We observe that the first peak of the MLIP is much more faithful to the experimental data than the TIP4P/2005 classical forcefield. Subsequent peaks are also correctly positioned, although their magnitude have small discrepancies. To investigate these discrepancies, we can repeat the simulation with MLIPs trained with different cutoff values.

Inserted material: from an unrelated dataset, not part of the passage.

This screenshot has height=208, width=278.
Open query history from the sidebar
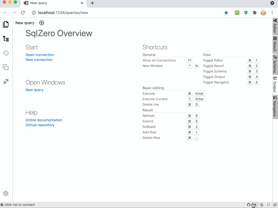pyautogui.click(x=6, y=53)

To save time, these RDFs were already prepared for $r_{\mathrm{max}} \in \{2, 3, 4, 5, 5.5, 6\}$ Å and stored in NumPy datasets whose filepaths follow the pattern data/rdf_rmax_{2,3,4,5,5_5,6}.npz.

Exercise:

• Plot the RDFs for the different values of $r_{\mathrm{max}}$ and compare their features.
• Analyze the origin of the differences observed between the RDFs.

Hint:

• The .npz files can be loaded using np.load() like so:

  data = {key: np.load(f"data/rdf_rmax_{key}.npz") for key in "2 3 4 5 5_5 6".split()}
  

# SOLUTION CELL
data = {key: np.load(f"data/rdf_rmax_{key}.npz") for key in "2 3 4 5 5_5 6".split()}
fig, ax = plt.subplots(figsize=(10, 7))
ax.plot(data_neutron["rs"], data_neutron["rdf"], label="neutron scattering")
for key in ["6", "2"]:
    ax.plot(data[key]["rs"], data[key]["rdf"], label=rf"MLIP: $r_{{\mathrm{{max}}}}={key.replace('_', '.')}\ \mathrm{{\AA}}$")
ax.set_ylim([-0.2, 3.5])
plt.legend()
plt.xlabel(r"r / $\mathrm{\AA}$")
plt.ylabel("oxygen-oxygen RDF g(r)")
plt.show()

The differences between the RDFs can be attributed to the predictive capabilities of the MLIP. While models with the same cutoff but otherwise different parameters tend to yield similar RDFs, their discrepancies can be explained by errors in the energy and force predictions. In contrast, differences between RDFs from MLIPs with different cutoffs arise from their inherently different predictive abilities, particularly due to the short-sightedness of models with small cutoffs. If a model can only predict based on a cutoff ending after the first coordination shell, long-range interactions must be inferred from short-range structures. Although this can produce reasonable results—and is one of the reasons why MLIPs often perform so well—a very short cutoff will lead to incorrect structural properties.

If the cutoff is too small, the model can't capture the necessary interactions which can cause the structural differences observed in the RDFs.